### ACTIVITY
Give the total number of lines in the data below that include "Collapse", and nothing else.

··· PROVIDED INFORMATION

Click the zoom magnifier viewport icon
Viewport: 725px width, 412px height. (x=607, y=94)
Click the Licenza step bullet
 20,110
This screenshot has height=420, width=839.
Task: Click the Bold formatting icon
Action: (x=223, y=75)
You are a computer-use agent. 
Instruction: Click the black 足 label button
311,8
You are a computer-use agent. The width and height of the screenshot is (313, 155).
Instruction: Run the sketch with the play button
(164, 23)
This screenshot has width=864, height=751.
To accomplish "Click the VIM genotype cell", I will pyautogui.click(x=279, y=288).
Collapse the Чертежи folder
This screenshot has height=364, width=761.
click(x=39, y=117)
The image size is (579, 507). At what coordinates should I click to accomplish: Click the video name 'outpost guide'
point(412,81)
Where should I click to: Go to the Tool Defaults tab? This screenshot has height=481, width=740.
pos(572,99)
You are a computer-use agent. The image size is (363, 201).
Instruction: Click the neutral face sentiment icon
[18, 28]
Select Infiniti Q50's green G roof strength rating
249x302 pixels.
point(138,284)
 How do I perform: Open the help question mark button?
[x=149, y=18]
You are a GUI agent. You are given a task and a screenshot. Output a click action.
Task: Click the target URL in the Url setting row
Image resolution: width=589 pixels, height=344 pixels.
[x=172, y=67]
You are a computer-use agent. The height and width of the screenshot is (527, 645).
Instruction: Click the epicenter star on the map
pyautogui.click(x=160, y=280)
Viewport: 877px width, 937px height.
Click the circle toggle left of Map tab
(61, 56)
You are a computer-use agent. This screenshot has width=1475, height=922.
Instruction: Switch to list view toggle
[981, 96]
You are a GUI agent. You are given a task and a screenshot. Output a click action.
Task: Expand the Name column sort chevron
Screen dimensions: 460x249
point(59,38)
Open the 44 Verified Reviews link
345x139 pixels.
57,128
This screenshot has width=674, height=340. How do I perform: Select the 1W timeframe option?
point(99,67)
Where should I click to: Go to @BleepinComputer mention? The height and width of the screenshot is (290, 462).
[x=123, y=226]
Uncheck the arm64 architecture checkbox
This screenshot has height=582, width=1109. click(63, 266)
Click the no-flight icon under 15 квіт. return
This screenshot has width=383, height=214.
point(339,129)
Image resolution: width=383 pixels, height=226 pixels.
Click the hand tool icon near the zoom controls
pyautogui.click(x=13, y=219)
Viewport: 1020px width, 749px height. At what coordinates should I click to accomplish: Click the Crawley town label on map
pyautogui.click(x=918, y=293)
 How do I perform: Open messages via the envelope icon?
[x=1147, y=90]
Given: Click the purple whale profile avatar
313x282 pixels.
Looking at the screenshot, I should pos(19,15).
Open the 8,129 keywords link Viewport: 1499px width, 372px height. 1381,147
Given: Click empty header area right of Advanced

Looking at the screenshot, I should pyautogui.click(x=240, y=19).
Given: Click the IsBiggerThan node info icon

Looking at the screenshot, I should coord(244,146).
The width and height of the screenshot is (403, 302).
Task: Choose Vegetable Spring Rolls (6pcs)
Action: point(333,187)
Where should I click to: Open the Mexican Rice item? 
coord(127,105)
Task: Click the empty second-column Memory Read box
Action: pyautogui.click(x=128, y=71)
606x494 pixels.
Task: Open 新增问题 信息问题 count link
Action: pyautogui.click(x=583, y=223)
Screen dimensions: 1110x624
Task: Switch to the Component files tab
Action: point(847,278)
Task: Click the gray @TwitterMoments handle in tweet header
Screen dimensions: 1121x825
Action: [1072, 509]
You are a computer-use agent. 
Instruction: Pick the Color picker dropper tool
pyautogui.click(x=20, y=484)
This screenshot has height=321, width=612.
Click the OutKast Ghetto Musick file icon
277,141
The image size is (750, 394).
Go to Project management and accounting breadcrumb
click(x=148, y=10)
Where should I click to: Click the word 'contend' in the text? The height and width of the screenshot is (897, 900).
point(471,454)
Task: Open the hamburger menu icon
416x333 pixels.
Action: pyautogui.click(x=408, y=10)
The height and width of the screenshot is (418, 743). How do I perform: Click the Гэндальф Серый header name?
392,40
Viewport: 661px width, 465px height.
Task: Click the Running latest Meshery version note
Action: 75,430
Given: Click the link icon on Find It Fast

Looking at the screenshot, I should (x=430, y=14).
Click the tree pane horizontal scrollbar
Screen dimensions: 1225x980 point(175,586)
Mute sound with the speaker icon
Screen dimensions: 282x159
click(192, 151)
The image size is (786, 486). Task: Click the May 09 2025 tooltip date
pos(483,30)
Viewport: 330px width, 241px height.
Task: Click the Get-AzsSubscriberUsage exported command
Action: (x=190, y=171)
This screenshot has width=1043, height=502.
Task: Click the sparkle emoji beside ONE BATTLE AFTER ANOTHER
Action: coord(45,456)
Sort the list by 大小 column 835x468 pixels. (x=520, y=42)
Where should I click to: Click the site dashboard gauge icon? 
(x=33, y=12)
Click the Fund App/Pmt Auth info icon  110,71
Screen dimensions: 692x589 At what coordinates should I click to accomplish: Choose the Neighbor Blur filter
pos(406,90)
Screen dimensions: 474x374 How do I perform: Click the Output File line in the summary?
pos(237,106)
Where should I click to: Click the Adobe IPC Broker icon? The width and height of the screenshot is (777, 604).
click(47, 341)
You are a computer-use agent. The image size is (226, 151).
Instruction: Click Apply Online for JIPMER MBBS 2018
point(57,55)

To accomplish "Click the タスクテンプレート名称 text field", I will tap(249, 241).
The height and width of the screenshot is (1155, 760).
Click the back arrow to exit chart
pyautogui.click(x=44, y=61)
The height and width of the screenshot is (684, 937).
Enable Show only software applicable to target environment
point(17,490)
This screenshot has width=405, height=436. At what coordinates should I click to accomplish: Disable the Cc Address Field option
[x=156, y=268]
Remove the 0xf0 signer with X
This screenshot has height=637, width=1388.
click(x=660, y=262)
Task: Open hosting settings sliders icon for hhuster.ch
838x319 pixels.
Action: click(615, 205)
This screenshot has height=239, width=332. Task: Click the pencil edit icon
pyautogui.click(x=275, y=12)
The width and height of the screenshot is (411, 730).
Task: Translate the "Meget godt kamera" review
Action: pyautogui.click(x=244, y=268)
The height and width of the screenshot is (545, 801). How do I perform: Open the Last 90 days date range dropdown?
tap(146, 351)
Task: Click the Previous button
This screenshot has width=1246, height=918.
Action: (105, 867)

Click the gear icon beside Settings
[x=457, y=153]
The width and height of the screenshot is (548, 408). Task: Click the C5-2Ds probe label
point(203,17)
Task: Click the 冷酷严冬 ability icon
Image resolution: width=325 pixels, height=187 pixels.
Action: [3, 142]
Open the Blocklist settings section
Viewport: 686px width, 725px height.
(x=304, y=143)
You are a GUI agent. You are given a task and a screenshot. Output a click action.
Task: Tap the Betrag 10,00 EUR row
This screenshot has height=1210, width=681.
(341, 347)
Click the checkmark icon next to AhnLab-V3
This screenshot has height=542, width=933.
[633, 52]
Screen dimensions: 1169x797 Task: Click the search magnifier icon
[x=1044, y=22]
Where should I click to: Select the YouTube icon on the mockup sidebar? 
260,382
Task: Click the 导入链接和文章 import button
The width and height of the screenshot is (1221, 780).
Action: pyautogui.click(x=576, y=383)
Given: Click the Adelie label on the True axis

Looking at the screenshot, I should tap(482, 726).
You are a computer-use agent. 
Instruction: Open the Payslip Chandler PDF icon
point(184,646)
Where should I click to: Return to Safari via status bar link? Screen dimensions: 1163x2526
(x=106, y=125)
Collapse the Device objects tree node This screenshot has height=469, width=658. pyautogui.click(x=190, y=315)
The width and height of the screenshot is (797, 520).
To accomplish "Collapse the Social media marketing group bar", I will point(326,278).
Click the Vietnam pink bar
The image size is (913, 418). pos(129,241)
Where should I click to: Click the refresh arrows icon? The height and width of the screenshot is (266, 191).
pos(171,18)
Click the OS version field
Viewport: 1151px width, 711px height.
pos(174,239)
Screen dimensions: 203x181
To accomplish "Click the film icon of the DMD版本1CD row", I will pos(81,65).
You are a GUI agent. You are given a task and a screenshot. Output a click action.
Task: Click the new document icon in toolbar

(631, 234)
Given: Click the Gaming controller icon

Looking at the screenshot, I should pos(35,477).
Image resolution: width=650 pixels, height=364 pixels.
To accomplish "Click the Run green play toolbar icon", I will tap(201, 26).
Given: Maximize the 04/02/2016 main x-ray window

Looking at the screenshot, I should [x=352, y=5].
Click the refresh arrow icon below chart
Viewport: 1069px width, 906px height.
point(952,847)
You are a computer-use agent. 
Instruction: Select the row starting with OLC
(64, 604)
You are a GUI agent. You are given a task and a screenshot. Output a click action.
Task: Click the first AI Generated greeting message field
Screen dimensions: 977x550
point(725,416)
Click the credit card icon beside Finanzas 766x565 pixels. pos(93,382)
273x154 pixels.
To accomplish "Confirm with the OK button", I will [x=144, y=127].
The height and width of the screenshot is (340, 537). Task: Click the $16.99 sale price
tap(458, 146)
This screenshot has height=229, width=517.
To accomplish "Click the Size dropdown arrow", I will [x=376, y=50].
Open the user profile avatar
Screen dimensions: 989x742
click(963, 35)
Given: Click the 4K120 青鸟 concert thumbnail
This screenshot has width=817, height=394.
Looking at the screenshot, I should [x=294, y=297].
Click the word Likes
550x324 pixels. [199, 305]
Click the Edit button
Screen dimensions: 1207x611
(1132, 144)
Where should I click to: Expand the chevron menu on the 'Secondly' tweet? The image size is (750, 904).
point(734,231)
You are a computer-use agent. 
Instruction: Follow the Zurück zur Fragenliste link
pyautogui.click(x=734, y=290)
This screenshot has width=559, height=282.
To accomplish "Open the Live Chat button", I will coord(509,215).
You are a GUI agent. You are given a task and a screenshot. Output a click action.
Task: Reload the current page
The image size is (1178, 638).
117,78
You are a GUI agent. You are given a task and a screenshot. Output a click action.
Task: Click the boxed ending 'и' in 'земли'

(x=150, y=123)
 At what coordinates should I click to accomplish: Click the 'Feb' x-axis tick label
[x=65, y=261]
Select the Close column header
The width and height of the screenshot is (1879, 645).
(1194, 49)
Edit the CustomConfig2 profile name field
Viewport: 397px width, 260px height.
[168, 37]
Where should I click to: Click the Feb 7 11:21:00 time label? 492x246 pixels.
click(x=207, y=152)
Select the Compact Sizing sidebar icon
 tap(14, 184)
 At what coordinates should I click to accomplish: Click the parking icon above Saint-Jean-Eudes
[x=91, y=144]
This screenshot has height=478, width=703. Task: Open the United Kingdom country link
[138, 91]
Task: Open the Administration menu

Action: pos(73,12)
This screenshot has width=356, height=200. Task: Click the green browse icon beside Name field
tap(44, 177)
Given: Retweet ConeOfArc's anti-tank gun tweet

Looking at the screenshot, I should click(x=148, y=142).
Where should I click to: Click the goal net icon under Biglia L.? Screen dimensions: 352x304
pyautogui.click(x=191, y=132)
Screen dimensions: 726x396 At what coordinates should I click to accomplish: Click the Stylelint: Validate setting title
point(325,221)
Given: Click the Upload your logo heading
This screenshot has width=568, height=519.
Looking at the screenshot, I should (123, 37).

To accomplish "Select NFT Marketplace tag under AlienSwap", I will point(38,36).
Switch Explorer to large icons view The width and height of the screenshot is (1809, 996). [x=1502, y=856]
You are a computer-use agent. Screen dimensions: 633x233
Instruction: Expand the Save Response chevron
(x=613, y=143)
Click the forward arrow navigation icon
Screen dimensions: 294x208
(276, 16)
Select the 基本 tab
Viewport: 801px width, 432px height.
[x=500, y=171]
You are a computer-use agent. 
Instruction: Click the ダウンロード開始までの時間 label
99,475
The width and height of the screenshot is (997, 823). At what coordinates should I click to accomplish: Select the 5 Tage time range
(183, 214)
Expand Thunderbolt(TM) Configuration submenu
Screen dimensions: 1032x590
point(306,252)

······

### RESPONSE
3